Work instruction: All lines with the word "agent" are to be found and copied from the listing.

Listed records:
****************************************
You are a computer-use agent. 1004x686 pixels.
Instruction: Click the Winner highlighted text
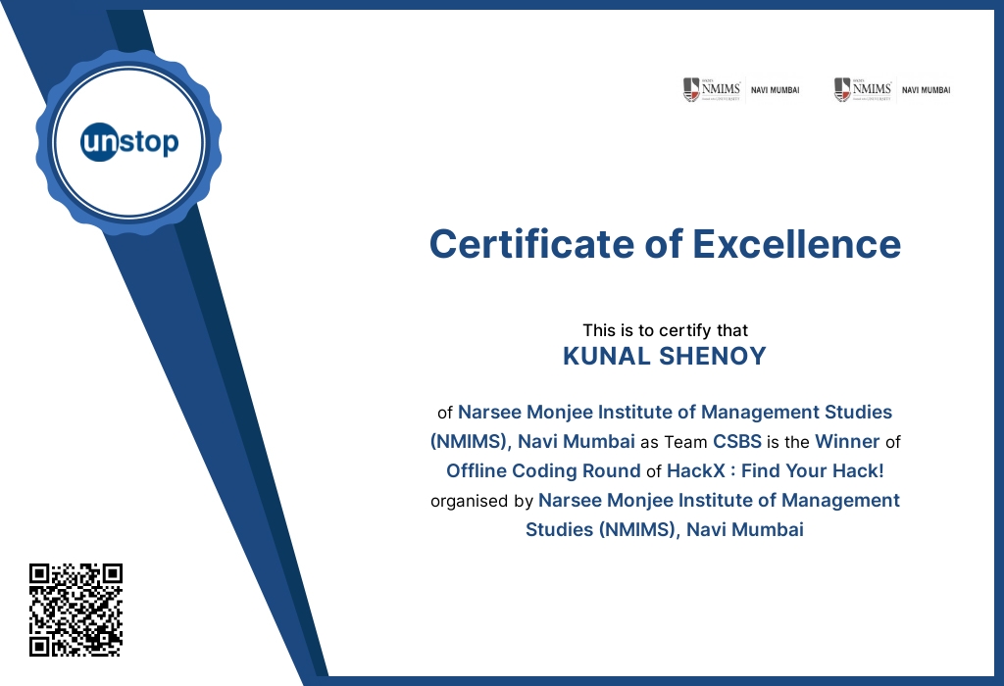tap(848, 441)
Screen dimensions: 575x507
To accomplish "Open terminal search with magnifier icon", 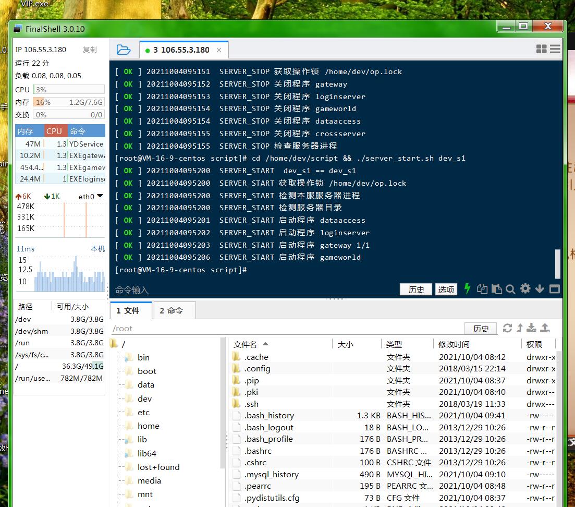I will (510, 289).
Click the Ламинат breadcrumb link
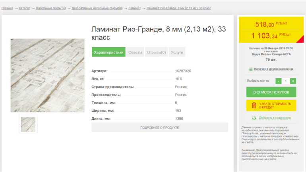The image size is (306, 172). 134,8
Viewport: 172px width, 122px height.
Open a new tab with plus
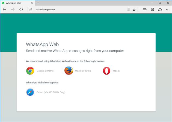pos(38,3)
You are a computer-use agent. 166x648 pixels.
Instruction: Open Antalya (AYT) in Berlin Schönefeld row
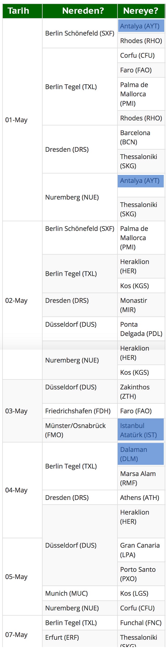(x=140, y=26)
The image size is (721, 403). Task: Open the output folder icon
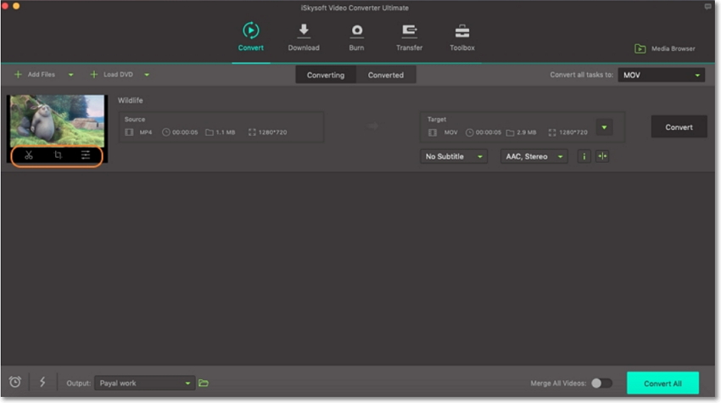(x=204, y=383)
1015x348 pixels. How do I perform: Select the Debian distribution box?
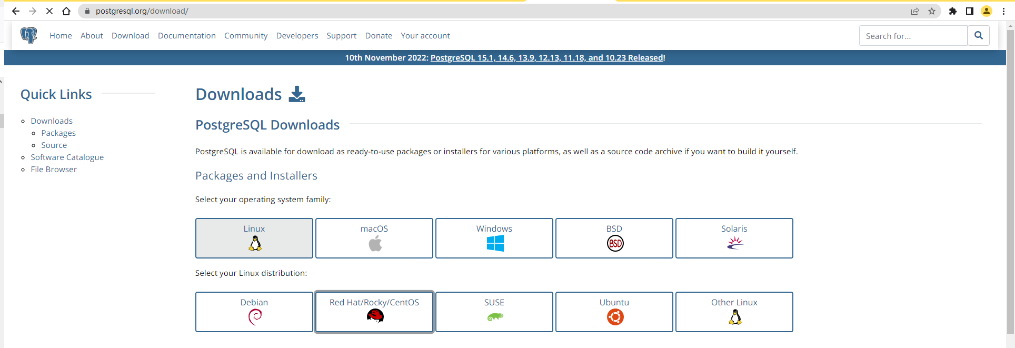point(254,312)
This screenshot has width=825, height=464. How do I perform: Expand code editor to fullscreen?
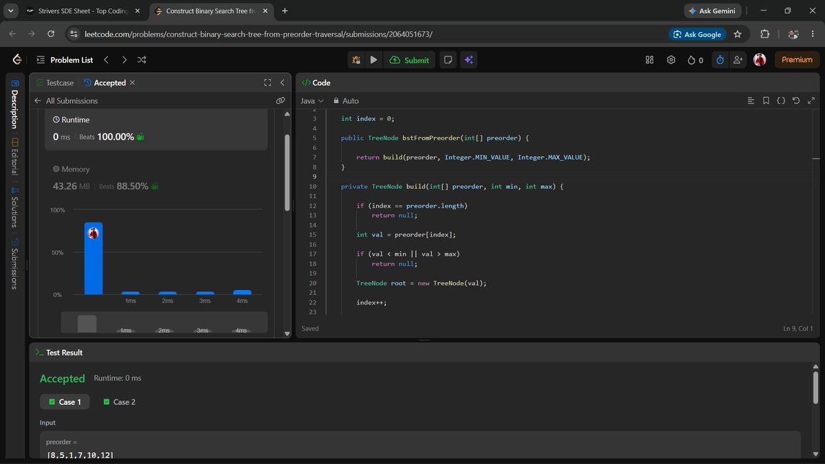pyautogui.click(x=811, y=100)
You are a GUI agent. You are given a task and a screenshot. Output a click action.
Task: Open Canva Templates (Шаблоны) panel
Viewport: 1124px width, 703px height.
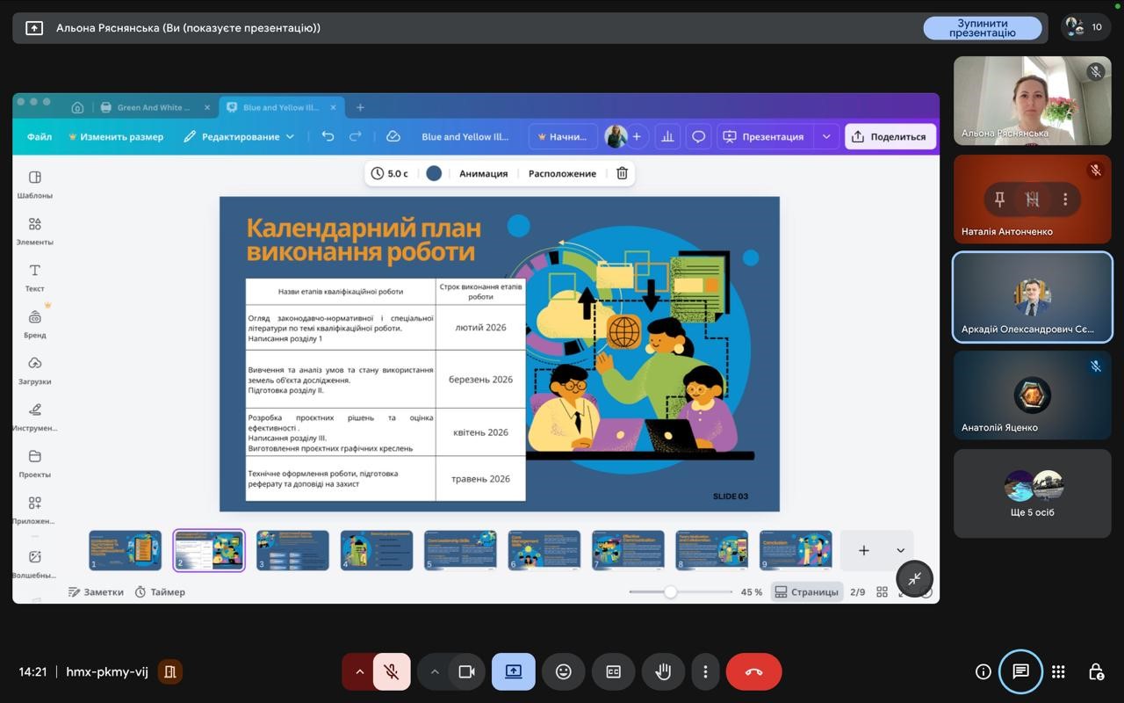click(x=34, y=185)
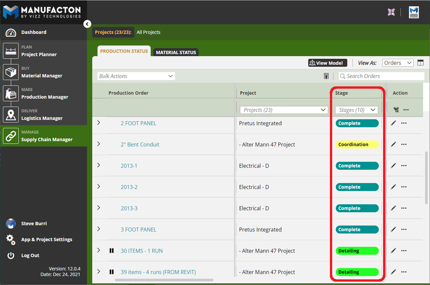Click the spreadsheet icon left of search

click(326, 76)
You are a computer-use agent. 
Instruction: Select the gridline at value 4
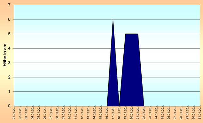107,48
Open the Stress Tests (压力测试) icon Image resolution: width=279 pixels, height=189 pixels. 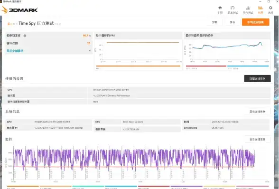[248, 10]
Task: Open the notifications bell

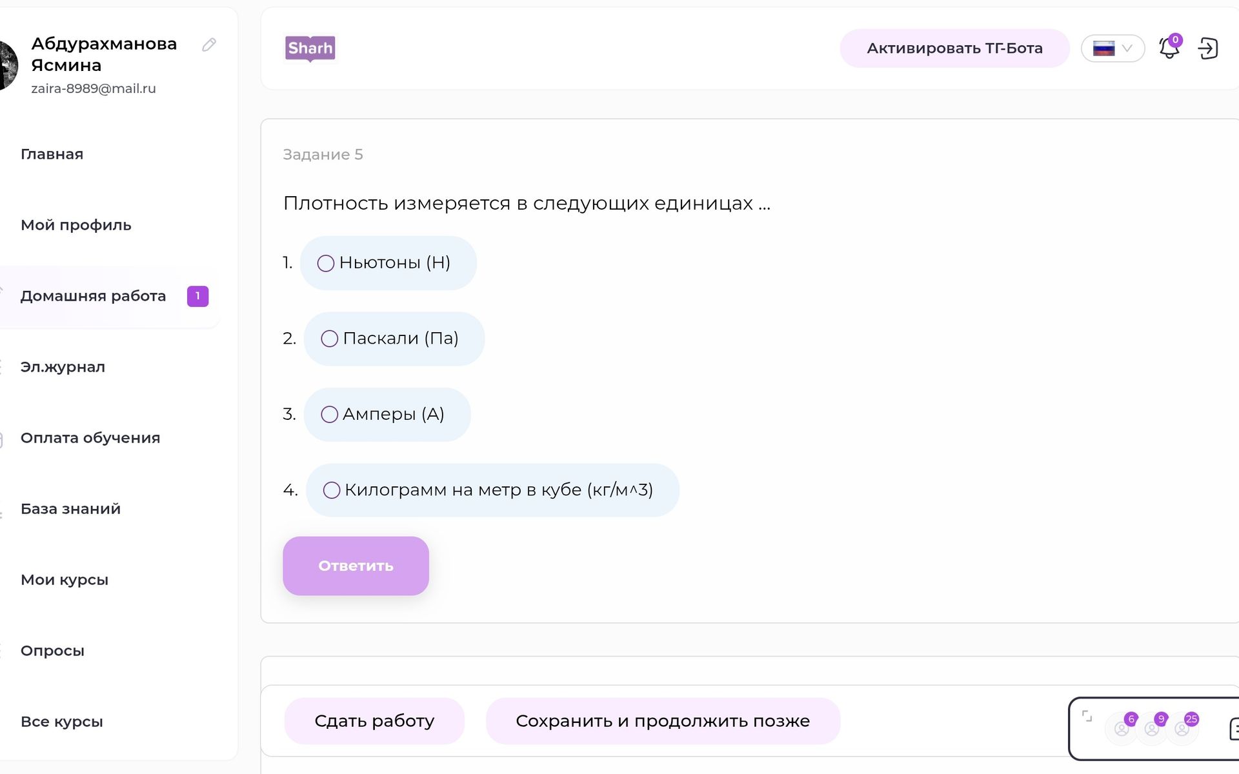Action: 1169,48
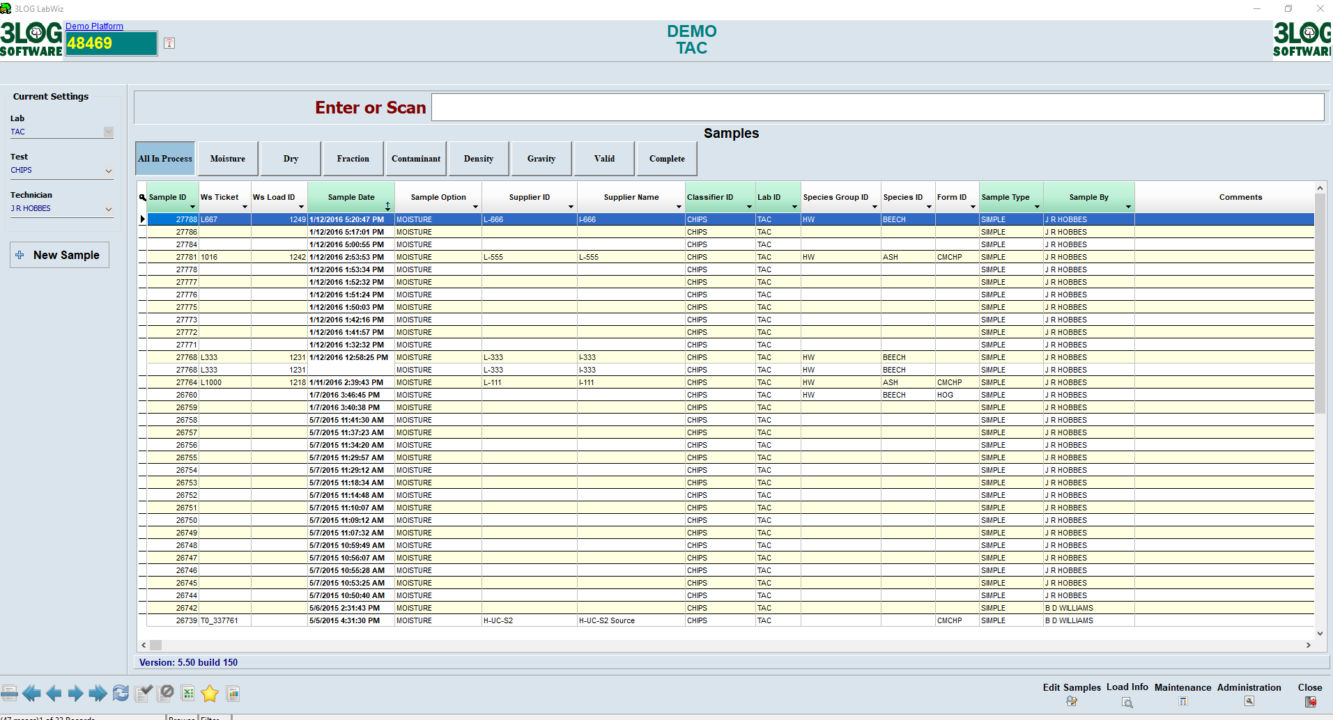Image resolution: width=1333 pixels, height=720 pixels.
Task: Click the Edit Samples pencil icon
Action: click(x=1072, y=701)
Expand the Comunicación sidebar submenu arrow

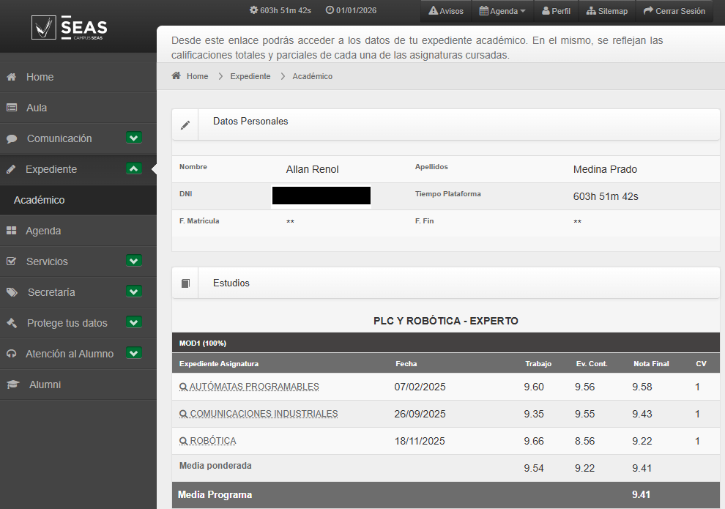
****************************************
Response to this task:
You are a computer-use agent. 1004x686 pixels.
You are a computer-use agent. 166x648 pixels.
You are a GUI agent. You are given a task and a screenshot. Output a click action.
You are a computer-use agent. 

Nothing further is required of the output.